Zur Erreichung dieser Ziele muss man gemäß den Autoren die fünf "Himmelsrichtungen" des Transformationskompasses durchlaufen:
- Vision als gemeinsames Verständnis des Projektergebnisses im Sinne eines vollständigen Produkts
- Architektur im Sinne der Projektorganisation (Ablauf-, Aufbau- und Entscheidungsstrukturen)
- Transformation als die eigentliche Durchführung einer Änderungen
- Diagnose der neuen Situation
- Reflexion der Transformation im Sinne einer Stärken/Schwächenanalyse
Die drei Ziele und fünf Richtungen bilden den Rahmen des Buchs. In ihn betten die Autoren Führung, Projektinformationssysteme, Kreativitätstechniken, Problemlösungmethoden, Dokumentation, Audits und viele, viele andere Themen ein. Man stößt da auf manches Bekannte wie z.B. das Mindmapping von Buzan, die 5W-Strategie von Ishikawa oder den PDCA.-Zyklus von Juran.

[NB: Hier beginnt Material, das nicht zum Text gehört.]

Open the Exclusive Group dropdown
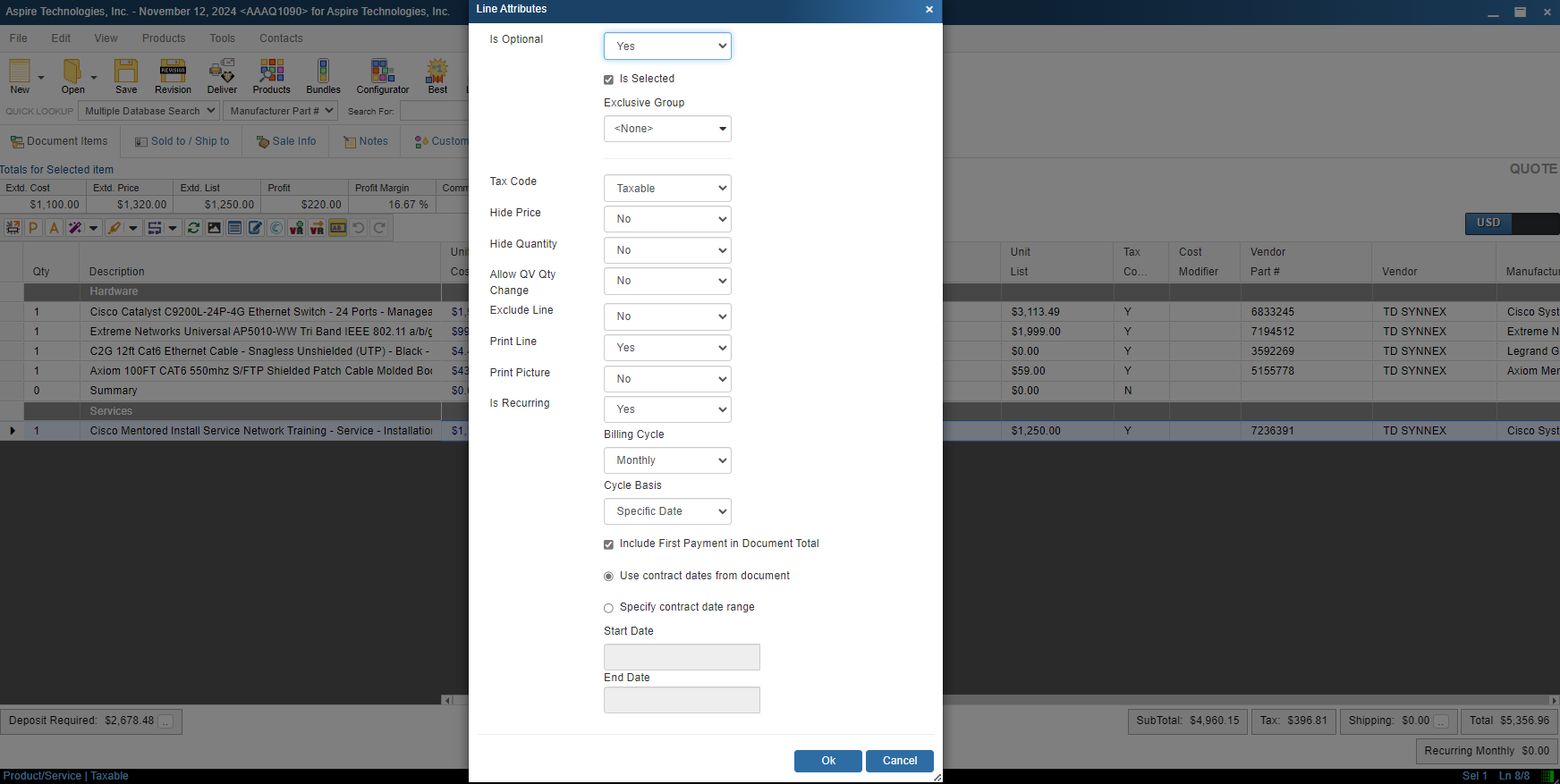This screenshot has width=1560, height=784. pyautogui.click(x=667, y=129)
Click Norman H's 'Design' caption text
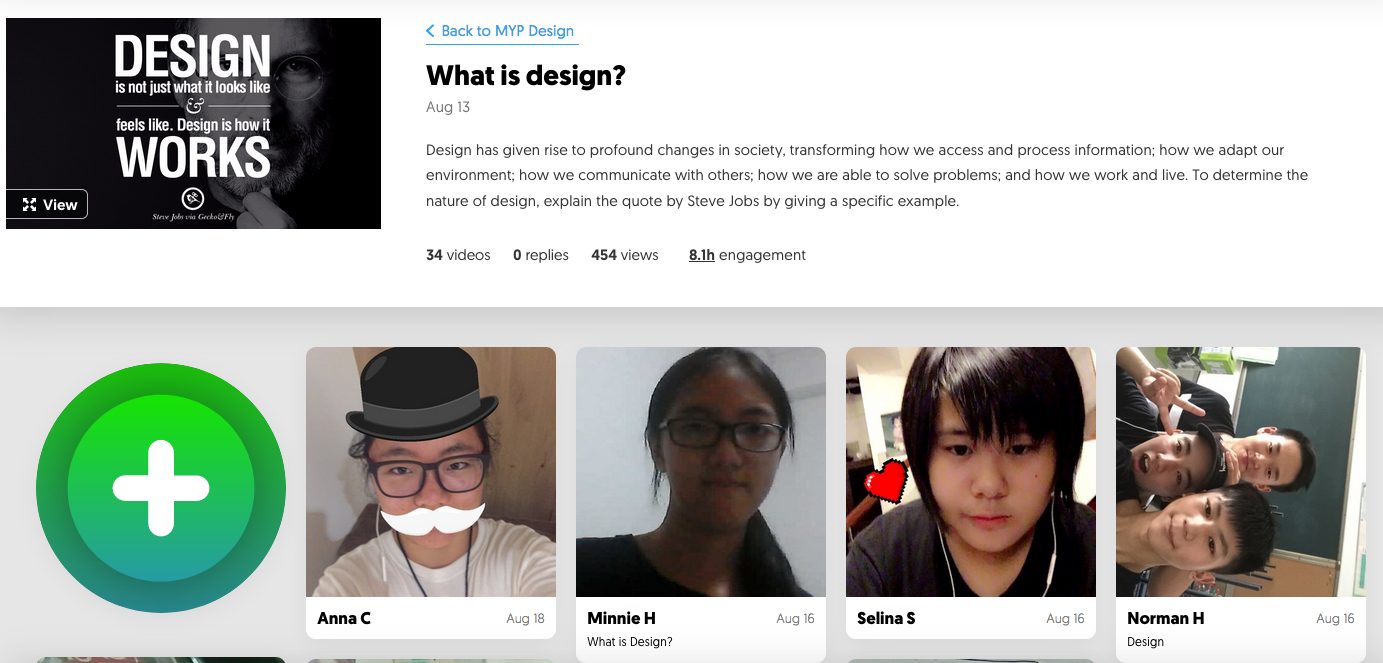This screenshot has width=1383, height=663. 1145,642
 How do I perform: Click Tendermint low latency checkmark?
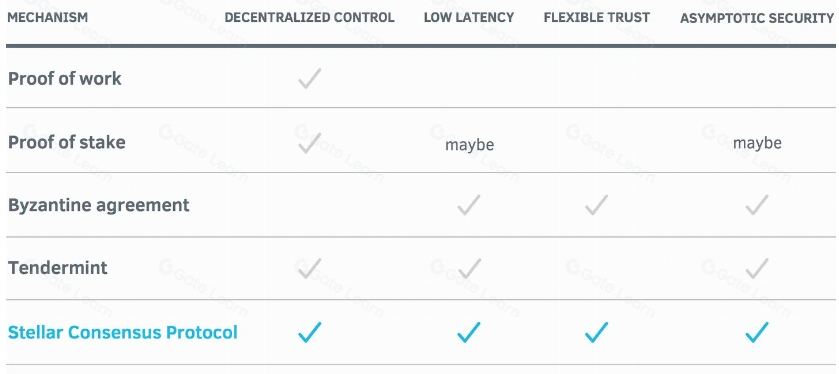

Neu ist die systematische Zusammenstellung all dieser einzelnen Gebäude in einer schlüssigen Städteplanung.
Entstanden ist ein anregender, ein interessanter, ein beachtenswerter Diskussionsbeitrag zur ganzheitlichen Projektarbeit, der meines Erachtens nach keineswegs nur auf IT-Projekte beschränkt ist, auch wenn die Erfahrungswelt der Autoren und die Beispiele aus dieser Branche sind.

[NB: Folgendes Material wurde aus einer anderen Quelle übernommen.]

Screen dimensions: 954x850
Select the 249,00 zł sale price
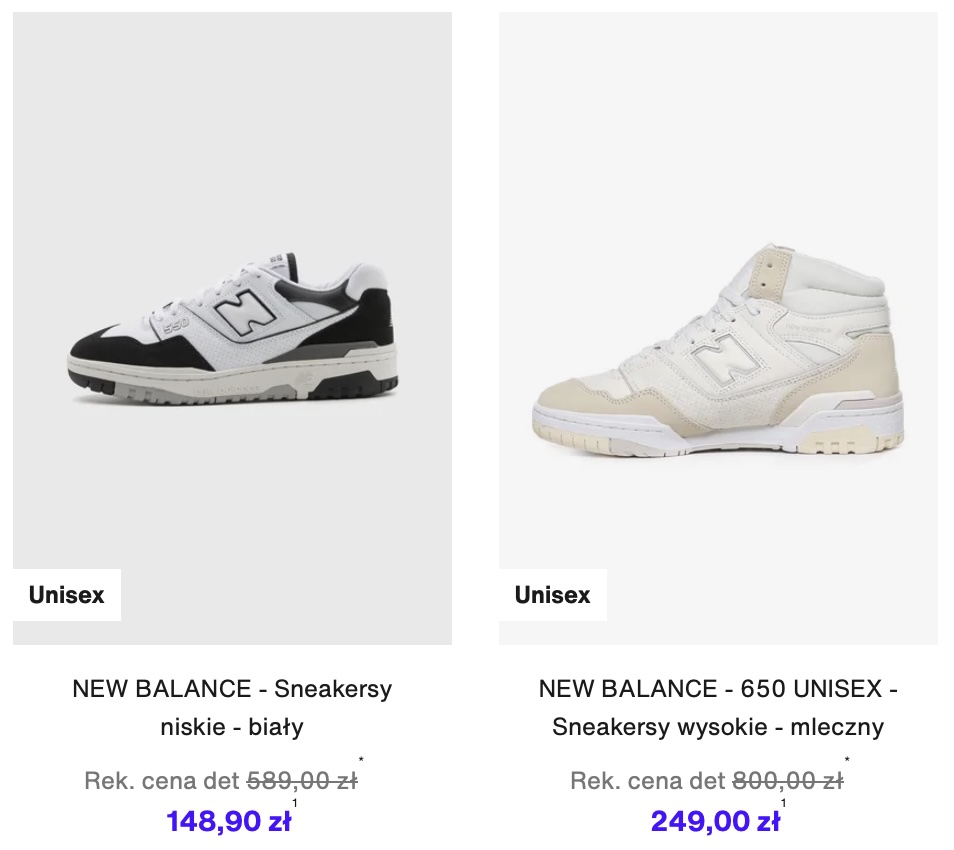716,821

Warnen möchte ich allerdings vor einem Missverständnis: Die "Modelle, Methoden und Werkzeuge" der Autoren sind beileibe nicht vollständig. Sie zielen im wesentlichen auf die sogenannten "weichen Faktoren" für den Projekterfolg ab und ersetzen keinesfalls sorgfältige Aufwandsschätzung, Projektkalkulation oder fachgerechte Terminplanung.
Wer sich vom reinen Projektplaner zum Projektarchitekten weiterentwickeln mag, wird in "Prozessorientiertes Projektmanagement" viele Denkanstöße und ein in sich stimmiges Handlungsmodell zur Steuerung dynamischer Projekte finden.